The comments from Sysco are notable because the company is a huge supplier of food and other goods to restaurants and noncommercial providers. The Houston-based company would be among the first to see signs of a recession, given its sheer scope.

“We’re fully diversified,” Hourican said. “We cover every element of the food-away-from-home sector from the highest end, white-table-cloth restaurant down to QSR and everything in between. “We’re not seeing broad-based trend changes in our numbers.”

Hourican’s comments didn’t say a recession wasn’t necessarily in the offing. But they do contrast at least somewhat with comments from McDonald’s executives, who are expecting a recession in the coming months.

Some executives have suggested that lower-income diners have been changing their dining habits, shifting spending from more expensive concepts to less expensive options like McDonald’s. Domino’s, meanwhile, has indicated that consumers could turn away from delivery, given its overall cost.

As for Sysco, the broadline distributor said it was preparing to take steps to reduce its costs should the economy turn south. But, Hourican said, the company will not cut back on its workforce. And the comments also suggest the company blames early workforce reductions on current distribution industry staffing challenges.
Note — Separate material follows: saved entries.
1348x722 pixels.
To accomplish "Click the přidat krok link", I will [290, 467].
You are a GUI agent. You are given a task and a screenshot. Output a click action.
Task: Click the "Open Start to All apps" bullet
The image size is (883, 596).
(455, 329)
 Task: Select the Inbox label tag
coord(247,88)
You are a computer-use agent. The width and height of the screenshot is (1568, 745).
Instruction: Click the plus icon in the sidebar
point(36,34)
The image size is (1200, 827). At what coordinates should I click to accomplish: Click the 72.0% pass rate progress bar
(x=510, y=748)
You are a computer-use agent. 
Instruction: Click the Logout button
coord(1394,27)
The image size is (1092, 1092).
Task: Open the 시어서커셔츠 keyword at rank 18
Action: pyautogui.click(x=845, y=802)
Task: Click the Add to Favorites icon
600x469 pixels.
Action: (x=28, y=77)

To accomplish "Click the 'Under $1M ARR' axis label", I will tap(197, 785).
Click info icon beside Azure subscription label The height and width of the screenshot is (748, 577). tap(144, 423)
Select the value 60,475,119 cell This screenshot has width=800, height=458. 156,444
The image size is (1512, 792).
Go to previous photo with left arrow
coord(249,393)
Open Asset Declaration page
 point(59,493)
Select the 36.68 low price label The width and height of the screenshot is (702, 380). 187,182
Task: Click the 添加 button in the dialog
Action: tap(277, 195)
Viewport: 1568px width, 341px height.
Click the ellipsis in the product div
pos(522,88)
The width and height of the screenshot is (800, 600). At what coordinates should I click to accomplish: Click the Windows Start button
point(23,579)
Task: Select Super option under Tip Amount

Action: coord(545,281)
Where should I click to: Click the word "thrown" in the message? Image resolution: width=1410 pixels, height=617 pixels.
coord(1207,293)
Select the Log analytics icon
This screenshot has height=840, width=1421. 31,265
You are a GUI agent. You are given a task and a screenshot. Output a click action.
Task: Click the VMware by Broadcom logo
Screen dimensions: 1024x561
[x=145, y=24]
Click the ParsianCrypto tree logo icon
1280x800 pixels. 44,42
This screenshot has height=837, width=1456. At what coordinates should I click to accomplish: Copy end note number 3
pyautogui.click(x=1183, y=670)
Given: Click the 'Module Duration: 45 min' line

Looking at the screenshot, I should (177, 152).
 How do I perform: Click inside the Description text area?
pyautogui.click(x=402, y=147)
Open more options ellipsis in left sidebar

“We’re not going to reduce staffing in our supply chain,” Hourican said. “We’re not going to reduce drivers, as an example. It was proven through COVID that expense reduction efforts at the beginning of COVID because of how extreme it was resulted in an understaffing scenario for the industry that was extremely difficult to get out of. And we’re still digging out.”

The company also believes that it can improve its market share if the economy does turn south. “We have an opportunity to take share if a recession begins to impact overall strength,” Hourican said.